Only the lines from the line with "Task: Click the" through the end of the records belong in your reply, copied exactly, with every picture left out.

Dataset extract -
%%
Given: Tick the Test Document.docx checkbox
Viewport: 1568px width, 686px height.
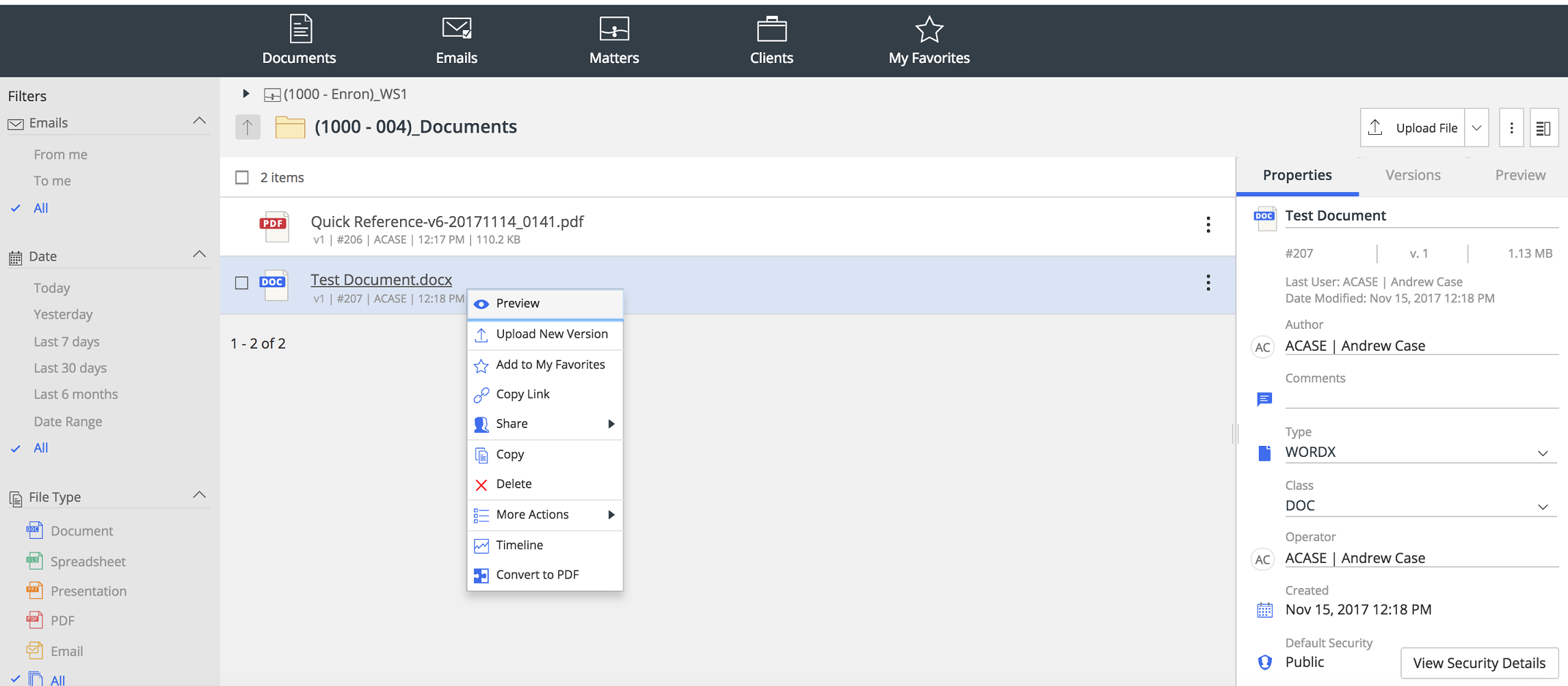Looking at the screenshot, I should (x=242, y=283).
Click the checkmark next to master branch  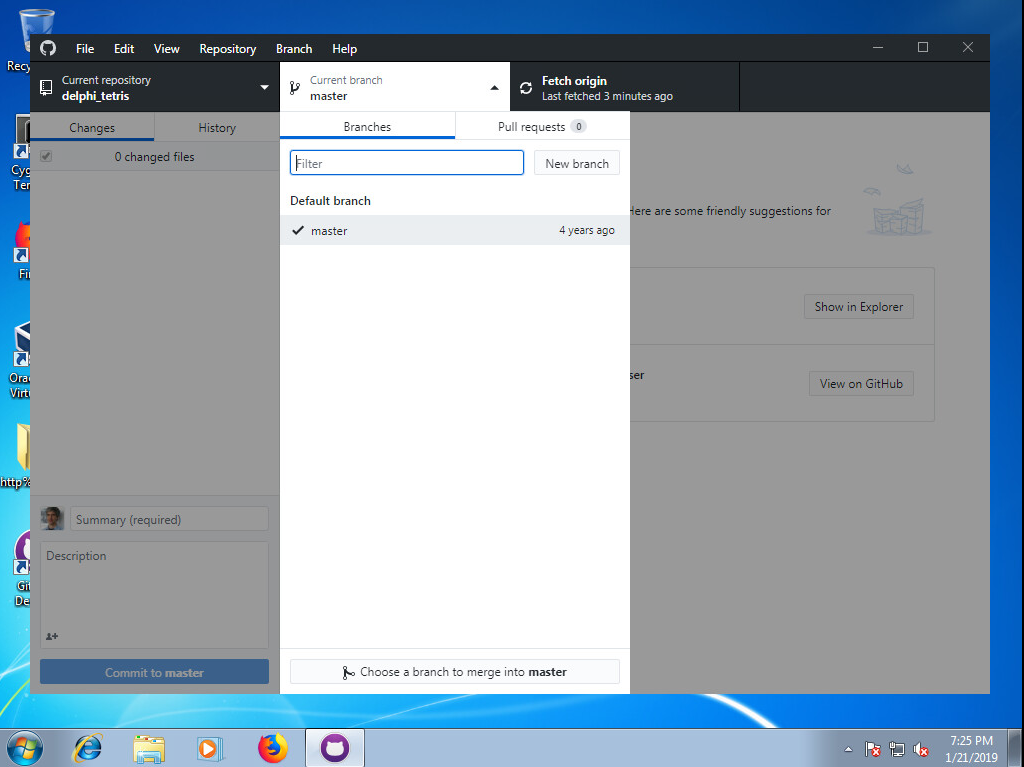pos(297,230)
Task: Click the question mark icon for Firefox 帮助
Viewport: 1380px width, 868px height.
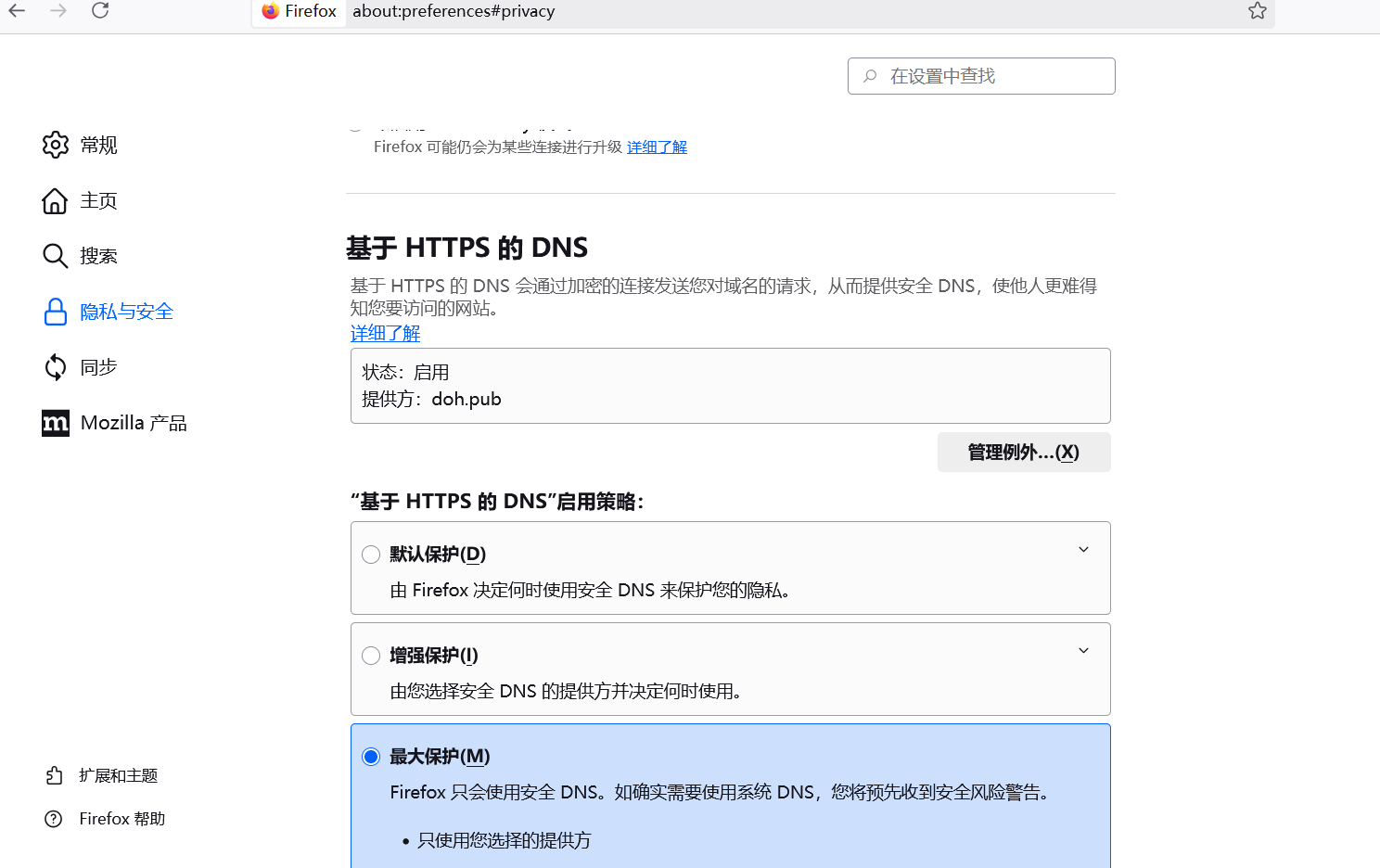Action: 55,819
%%
Result of the task -
Task: Click the question mark icon for Firefox 帮助
Viewport: 1380px width, 868px height.
Action: 55,819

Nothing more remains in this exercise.